**DIRECTIVE**
Pull out every line of the items below that contains the string "Investment", and copy each one unchanged.

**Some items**
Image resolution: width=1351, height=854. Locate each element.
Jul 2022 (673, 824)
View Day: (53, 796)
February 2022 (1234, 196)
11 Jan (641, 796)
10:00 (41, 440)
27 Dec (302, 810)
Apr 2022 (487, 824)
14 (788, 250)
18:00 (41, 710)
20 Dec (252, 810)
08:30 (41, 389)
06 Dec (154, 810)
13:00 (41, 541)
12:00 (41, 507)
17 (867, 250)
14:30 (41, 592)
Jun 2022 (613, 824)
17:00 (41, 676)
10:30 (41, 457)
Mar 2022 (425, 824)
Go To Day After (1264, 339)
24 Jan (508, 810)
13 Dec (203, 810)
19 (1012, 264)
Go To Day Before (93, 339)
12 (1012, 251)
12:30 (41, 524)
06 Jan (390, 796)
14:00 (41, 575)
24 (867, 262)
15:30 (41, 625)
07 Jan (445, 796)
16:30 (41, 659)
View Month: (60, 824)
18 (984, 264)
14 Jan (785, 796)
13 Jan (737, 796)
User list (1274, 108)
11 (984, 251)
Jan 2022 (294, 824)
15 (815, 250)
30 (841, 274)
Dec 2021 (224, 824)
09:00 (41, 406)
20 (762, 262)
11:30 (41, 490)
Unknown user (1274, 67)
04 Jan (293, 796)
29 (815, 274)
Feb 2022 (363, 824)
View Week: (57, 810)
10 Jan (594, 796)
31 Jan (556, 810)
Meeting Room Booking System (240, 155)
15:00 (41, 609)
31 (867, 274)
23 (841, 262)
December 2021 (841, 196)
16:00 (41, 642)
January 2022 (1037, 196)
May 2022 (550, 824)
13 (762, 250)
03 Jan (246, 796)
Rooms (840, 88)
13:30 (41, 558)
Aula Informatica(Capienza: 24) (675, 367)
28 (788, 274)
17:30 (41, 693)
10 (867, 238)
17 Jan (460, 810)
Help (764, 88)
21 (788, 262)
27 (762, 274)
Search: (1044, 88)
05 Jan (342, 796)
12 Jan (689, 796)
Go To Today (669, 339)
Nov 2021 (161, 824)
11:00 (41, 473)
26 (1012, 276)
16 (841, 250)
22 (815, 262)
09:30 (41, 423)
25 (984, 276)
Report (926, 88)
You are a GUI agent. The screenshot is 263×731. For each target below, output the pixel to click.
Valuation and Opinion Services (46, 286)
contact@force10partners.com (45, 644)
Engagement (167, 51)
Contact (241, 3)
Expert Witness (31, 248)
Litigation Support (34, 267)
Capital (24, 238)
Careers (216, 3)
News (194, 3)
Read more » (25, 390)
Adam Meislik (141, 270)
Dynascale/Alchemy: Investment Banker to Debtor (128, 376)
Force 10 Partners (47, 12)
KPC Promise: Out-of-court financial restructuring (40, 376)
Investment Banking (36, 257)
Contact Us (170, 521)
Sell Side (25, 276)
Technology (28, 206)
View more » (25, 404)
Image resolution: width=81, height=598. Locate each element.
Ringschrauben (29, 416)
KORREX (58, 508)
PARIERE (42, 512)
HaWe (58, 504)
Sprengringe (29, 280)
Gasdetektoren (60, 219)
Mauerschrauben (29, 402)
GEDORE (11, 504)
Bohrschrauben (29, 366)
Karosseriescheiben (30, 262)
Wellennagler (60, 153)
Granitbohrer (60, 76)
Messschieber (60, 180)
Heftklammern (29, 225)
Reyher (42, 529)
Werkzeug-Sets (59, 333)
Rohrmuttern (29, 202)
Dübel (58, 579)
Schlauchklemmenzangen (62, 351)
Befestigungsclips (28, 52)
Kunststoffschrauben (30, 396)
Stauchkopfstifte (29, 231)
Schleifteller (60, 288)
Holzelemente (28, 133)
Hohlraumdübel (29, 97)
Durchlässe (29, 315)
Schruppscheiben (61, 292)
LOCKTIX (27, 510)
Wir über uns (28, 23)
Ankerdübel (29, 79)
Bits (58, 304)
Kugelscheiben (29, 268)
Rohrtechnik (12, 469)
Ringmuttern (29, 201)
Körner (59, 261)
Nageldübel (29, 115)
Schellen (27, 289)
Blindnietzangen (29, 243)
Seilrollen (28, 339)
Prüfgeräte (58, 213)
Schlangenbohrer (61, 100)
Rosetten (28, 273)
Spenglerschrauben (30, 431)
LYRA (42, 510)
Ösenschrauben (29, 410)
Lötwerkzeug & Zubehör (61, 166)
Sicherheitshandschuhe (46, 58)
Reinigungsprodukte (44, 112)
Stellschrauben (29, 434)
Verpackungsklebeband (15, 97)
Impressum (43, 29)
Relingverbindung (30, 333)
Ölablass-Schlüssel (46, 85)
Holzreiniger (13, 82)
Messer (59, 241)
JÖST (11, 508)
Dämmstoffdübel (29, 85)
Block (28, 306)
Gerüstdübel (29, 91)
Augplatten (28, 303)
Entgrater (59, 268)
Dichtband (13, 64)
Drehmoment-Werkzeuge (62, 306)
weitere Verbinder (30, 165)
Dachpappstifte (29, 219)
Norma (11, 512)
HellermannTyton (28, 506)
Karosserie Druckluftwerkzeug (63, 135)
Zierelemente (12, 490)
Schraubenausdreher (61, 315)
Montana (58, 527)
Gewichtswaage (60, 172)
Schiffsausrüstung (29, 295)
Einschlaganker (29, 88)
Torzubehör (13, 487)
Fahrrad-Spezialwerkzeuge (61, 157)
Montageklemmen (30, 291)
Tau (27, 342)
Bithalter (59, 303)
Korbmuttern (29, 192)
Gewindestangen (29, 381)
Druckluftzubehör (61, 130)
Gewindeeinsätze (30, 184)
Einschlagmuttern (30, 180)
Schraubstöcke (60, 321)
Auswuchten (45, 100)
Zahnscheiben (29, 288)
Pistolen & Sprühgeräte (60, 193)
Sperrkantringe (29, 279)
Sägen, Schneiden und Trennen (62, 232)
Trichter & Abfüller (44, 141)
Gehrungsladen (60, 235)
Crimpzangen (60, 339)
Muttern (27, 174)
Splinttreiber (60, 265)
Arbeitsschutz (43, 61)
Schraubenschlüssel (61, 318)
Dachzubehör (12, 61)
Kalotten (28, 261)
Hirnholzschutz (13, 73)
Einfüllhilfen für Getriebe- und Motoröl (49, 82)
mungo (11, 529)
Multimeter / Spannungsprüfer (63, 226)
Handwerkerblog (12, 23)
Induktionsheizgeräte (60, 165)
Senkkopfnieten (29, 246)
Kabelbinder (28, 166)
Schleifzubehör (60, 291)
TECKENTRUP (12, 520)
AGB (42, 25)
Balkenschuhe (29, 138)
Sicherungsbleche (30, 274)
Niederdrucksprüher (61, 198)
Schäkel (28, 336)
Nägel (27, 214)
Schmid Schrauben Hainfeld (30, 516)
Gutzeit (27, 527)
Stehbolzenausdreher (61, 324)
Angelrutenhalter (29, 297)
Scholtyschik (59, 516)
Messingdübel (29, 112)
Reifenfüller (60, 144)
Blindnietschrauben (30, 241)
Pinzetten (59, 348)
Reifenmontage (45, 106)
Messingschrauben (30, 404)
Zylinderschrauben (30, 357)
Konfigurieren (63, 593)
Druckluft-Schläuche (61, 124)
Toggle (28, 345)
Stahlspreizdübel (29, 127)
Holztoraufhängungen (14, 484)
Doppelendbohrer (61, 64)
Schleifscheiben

**FULL OUTPUT**
Dynascale/Alchemy: Investment Banker to Debtor (128, 376)
Investment Banking (36, 257)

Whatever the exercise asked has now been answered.